-- Dataset records follows --

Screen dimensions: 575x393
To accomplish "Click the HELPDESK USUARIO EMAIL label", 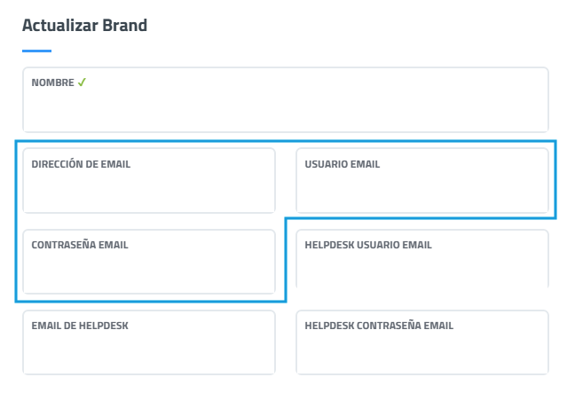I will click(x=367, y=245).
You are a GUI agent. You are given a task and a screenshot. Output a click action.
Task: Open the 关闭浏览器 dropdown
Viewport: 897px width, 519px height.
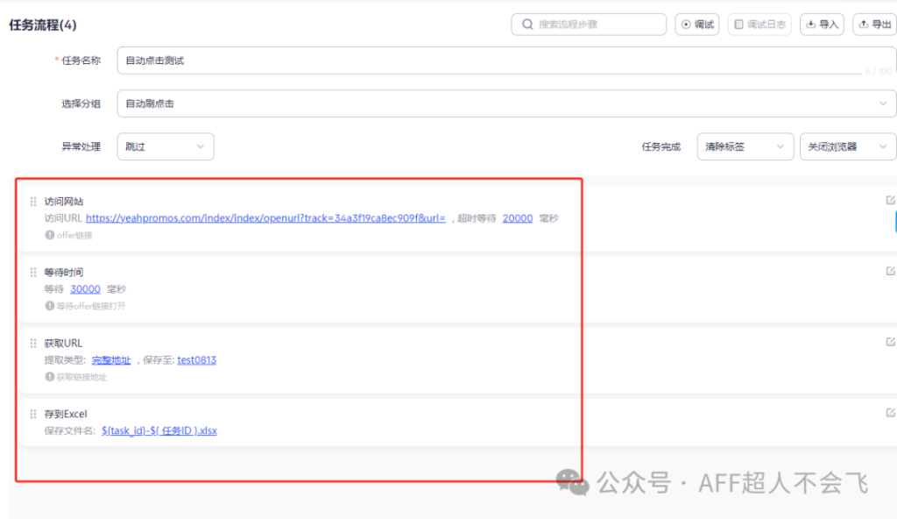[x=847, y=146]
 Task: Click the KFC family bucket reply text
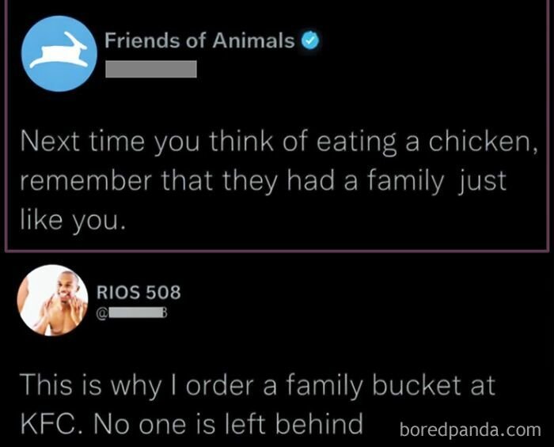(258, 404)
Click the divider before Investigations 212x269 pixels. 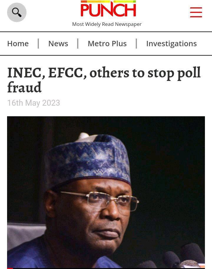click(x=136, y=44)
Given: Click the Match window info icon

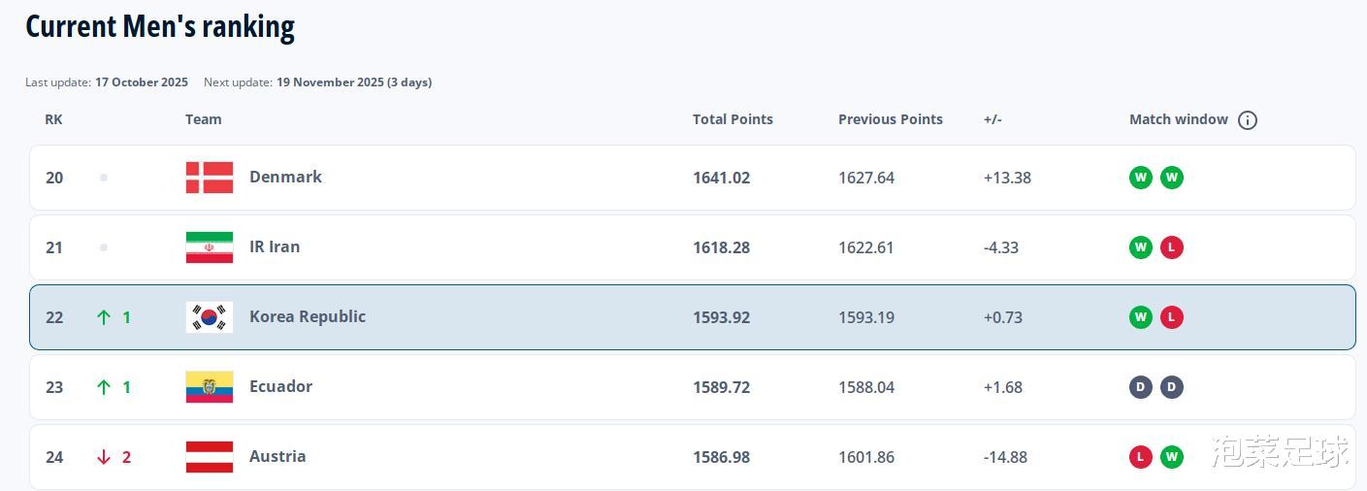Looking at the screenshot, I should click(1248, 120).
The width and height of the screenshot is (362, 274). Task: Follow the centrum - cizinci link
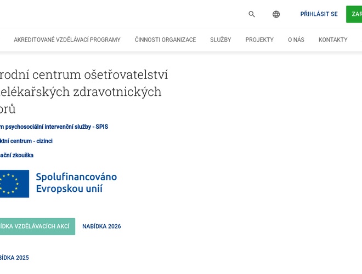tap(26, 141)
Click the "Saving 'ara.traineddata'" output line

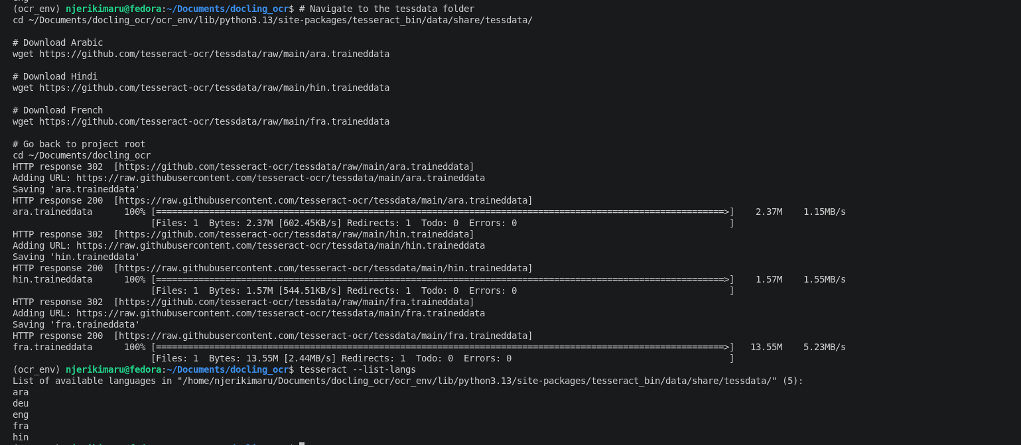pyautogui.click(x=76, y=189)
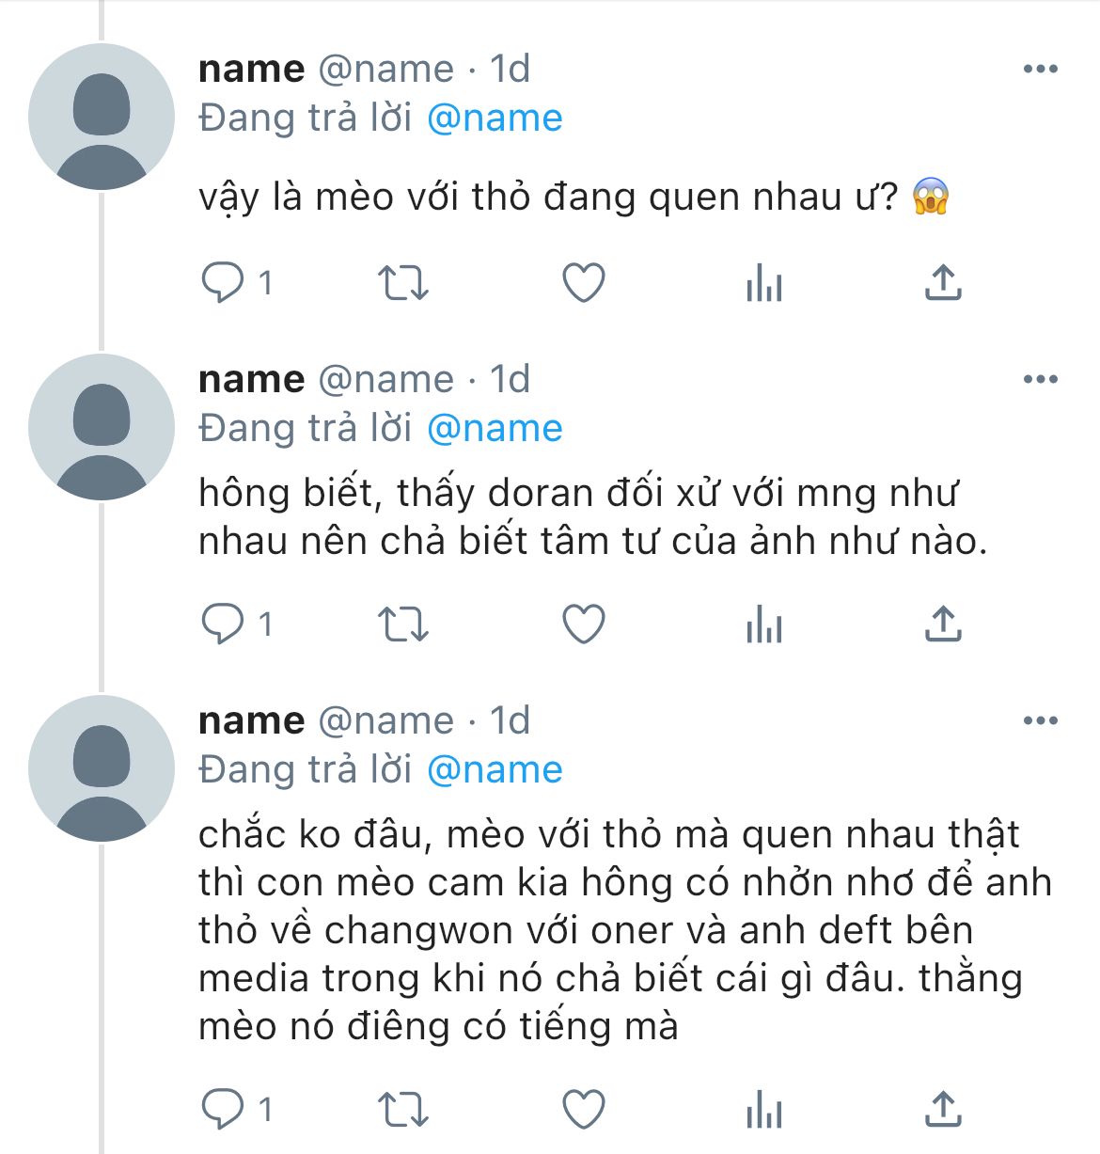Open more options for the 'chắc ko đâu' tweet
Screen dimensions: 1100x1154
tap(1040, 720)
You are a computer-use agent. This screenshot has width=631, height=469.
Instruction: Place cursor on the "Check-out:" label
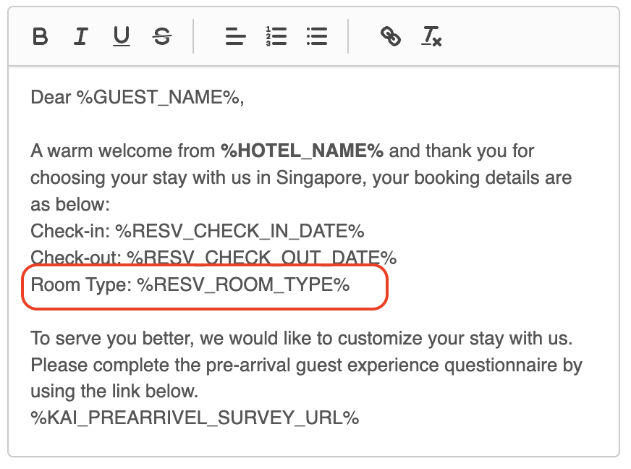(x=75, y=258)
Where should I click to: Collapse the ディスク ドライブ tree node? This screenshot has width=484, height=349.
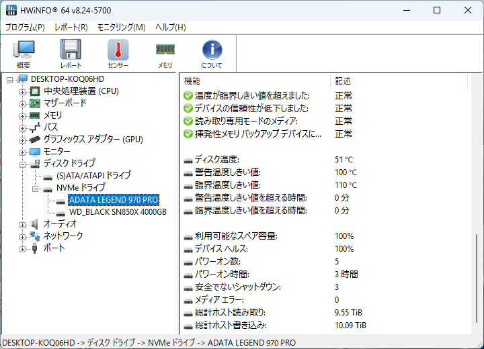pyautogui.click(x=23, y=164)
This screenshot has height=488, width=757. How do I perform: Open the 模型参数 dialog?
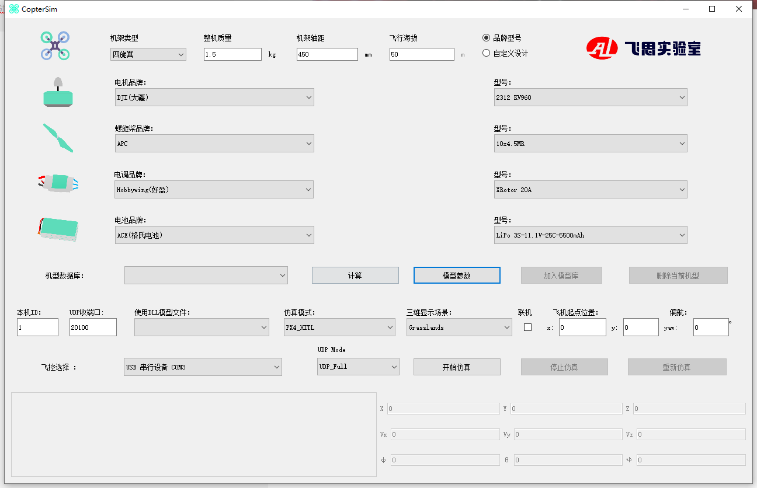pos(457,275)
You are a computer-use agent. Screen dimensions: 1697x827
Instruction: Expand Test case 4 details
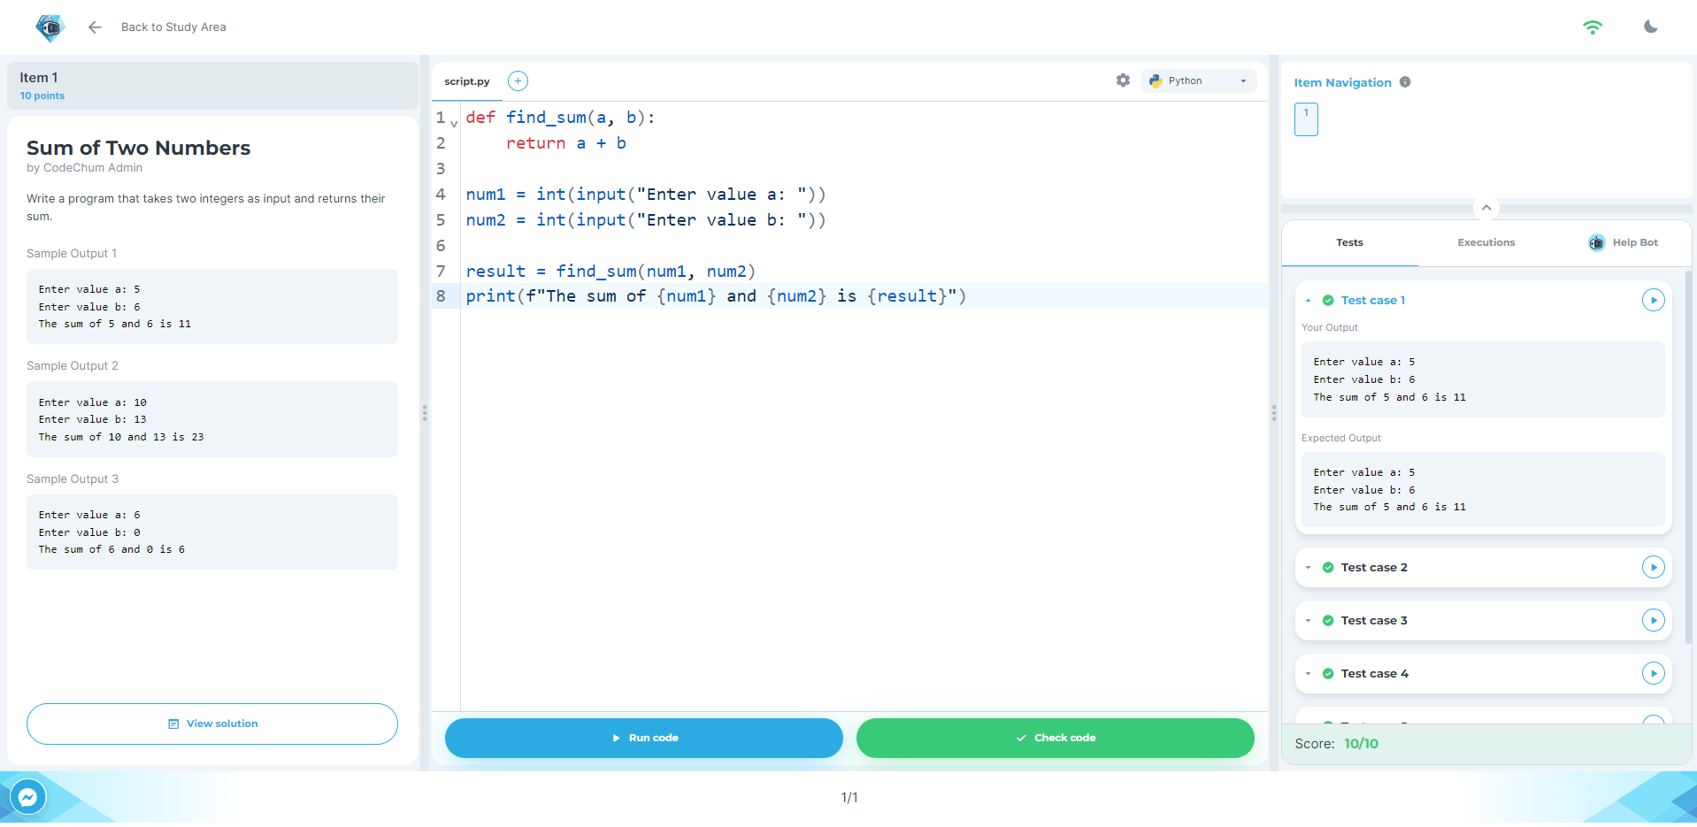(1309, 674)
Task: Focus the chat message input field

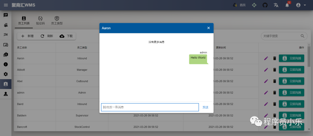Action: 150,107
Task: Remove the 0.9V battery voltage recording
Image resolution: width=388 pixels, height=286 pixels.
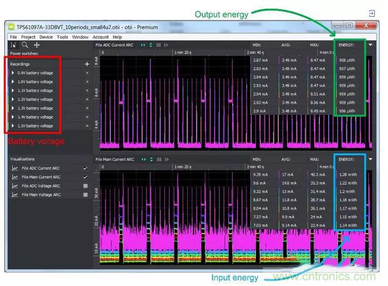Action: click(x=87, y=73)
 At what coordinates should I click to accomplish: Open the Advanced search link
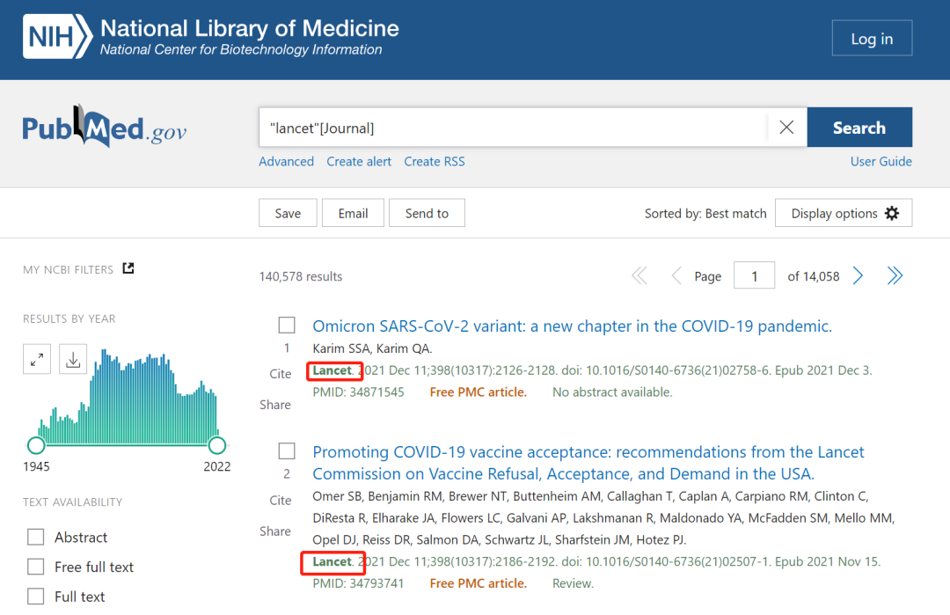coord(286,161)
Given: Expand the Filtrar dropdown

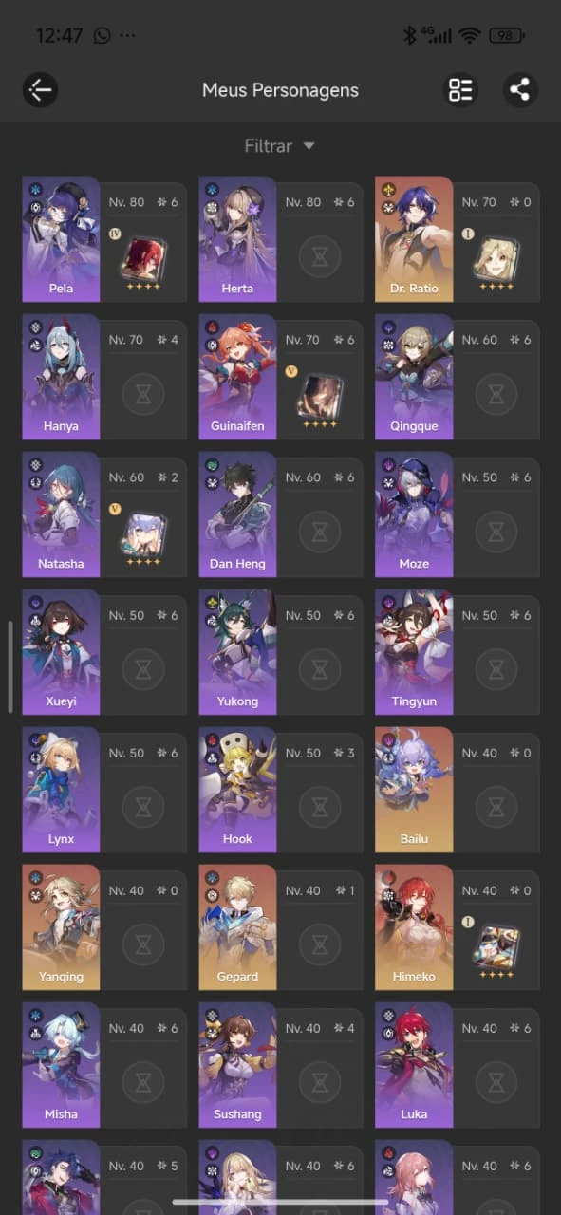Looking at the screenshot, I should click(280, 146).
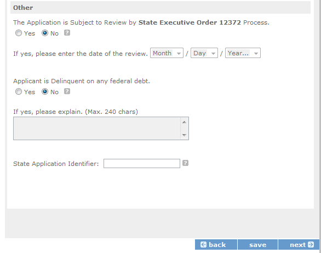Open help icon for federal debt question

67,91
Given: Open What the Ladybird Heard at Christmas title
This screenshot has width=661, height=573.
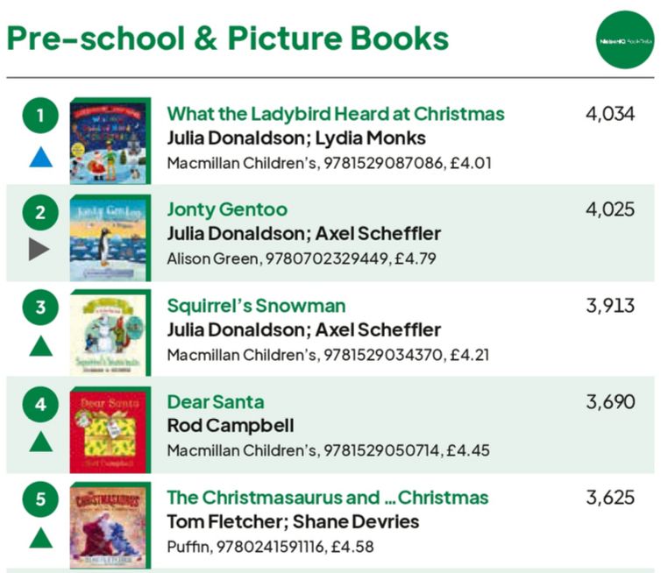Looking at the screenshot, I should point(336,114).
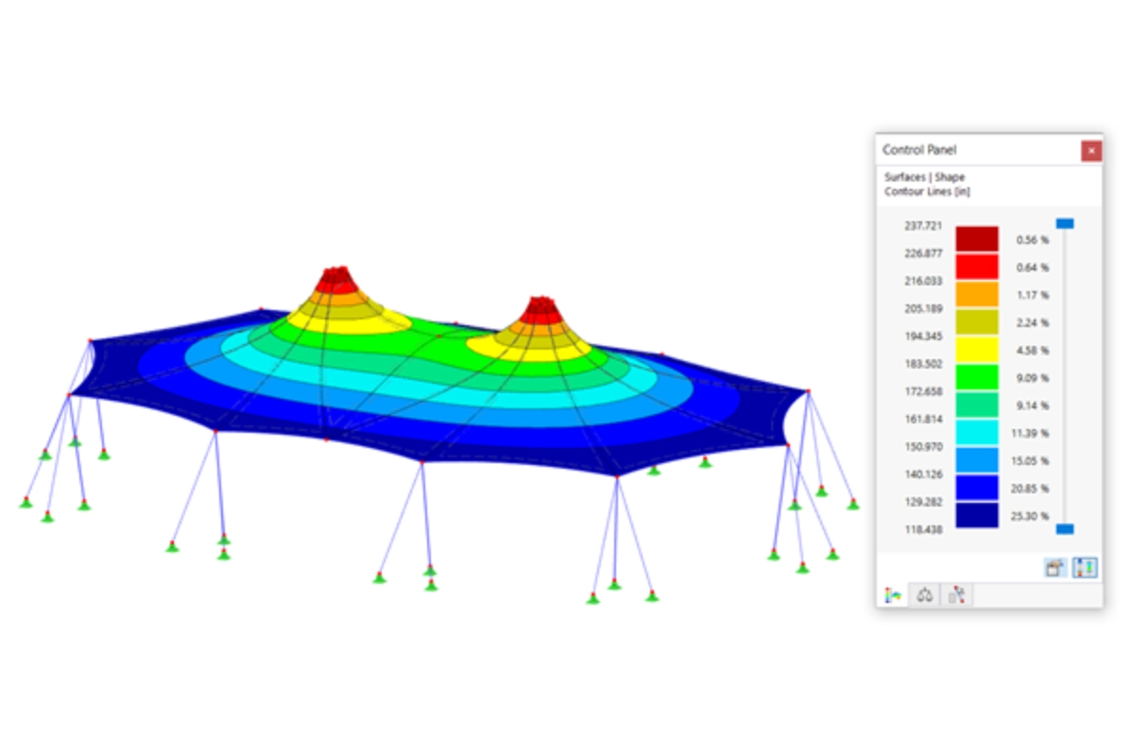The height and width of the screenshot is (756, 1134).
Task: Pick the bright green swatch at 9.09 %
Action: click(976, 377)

-- Dataset records concluded --

Problem details >> Some lines above contain the word "agent". Copy each of them.

Finished exercise >>
You are a GUI agent. You are given a task and a screenshot. Output a click action.
You are a computer-use agent. This screenshot has width=631, height=469.
You are a computer-use agent. Screen dimensions: 1697x827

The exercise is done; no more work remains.